One fun thing to do is to recreate your first date. It has all of the excitement of the first time around but without the nerves.
Sharing your history with each other can give you a perspective that allows you to weather temporary glitches better because of the sense of shared past. Nothing is more romantic than the sense that you’ve come through troubled times together. Going on your first date again is the metaphorical equivalent of being cozied up in front of a roaring fire together with a cold wind blowing outside.
If you can’t recreate the date for some reason (the restaurant went out of business, you live in a different city, etc.) Consider reminiscing in a note or conversation to help remind each other of some of the landmarks in your relationship. These can include your first date, your first kiss, or the first time you knew it was serious. These are the things that make you feel closer to one another
Ps. Proven relationship help here =>>>
Henry wasn’t much of a communicator. He expressed his love by doing things. It would take him two months to work up to ‘I love you‘ but he would clean a woman’s gutters after a second date.
But when he fell in love with Sarah, he felt like he needed to really express himself.
On several occasions, he tried to put things into words, but his verbalization’s weren’t working.
So, despite the fact that he wasn’t all that comfortable writing, he took a stab at a love note. He gave himself plenty of time and worked on it for over a week. When he finally had the words just right, he copied them onto nice paper, rolled up the note and stuck it in a bottle.

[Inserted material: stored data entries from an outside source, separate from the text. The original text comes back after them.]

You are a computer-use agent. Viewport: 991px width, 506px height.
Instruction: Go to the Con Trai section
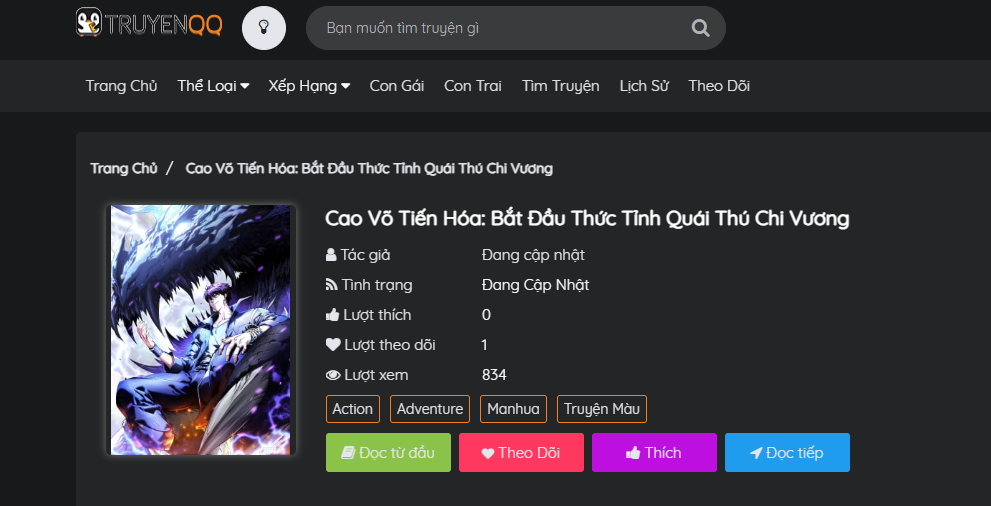pos(473,86)
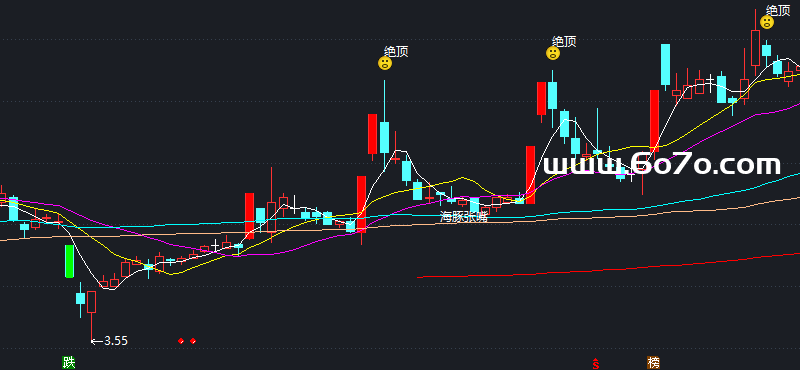Select the 海豚张嘴 signal label
The height and width of the screenshot is (370, 800).
(464, 216)
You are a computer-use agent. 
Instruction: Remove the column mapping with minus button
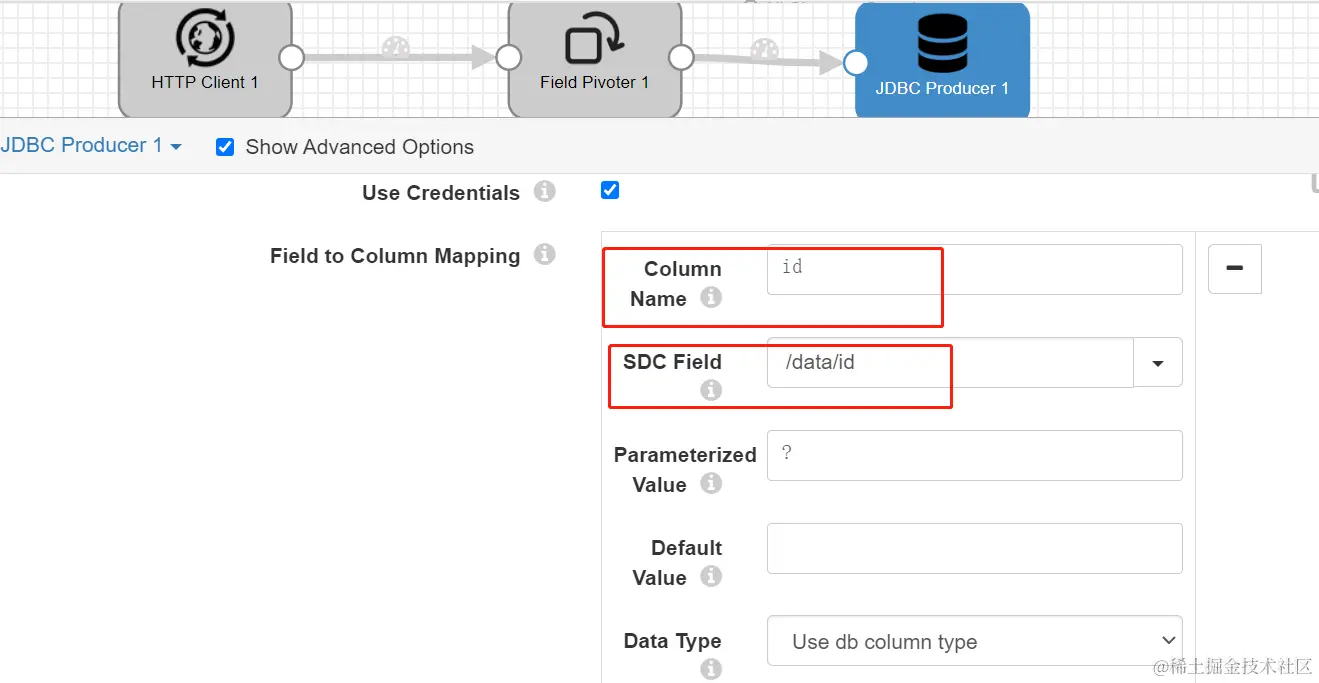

When Sarah received the note she felt that it was the greatest gift anyone had ever given her. Because it was out of character, because it was hard for him, she valued it always.
You don’t have to be J.K. Rawlings to write a love note. But if you do, it will be more valuable to your partner than Harry Potter was to Ms. Rawlings.
In these days of email and instant messaging, writing a love note by hand is one of the most romantic things you can do. Write a short note about ‘what I like about you.’ Write a poem (it doesn’t have to rhyme). Or, pour your heart out over several pages. These notes will be saved and cherished for a long time.
|We Are Getting Back Together Again|
If you have any artistic sense, adding a drawing or sketch is a nice touch.
But, the point here isn’t so much about writing skill or artistry as sincerity. Write a sweet sentiment from your heart. Write something gentle and touching. And, try not to make it sexually graphic. This is about romance not sex.
It’s a good idea to buy a nice sheet of paper to write the note on. It makes it clear that you are making an effort. Don’t type your note. If your handwriting is lousy, it’s okay to print. Write in ink – pencil fades and he or she will want to keep this love note for a long time.
You may want to consider writing the letter out first and then transferring it to your nice paper. Try not to misspell too much and make sure your note is legible. You’re not looking to score points with an English teacher, but you also don’t want the mechanics to get in the way of the message.
Finally, make sure that your love note doesn’t fall into the wrong hands. Consider leaving it on his or her pillow or someplace else where no one else will look. Remember also that X-rated notes may come back to haunt you – make it a love not a smut note.
Don’t send a romantic note to their work place because a colleague is apt to discover it.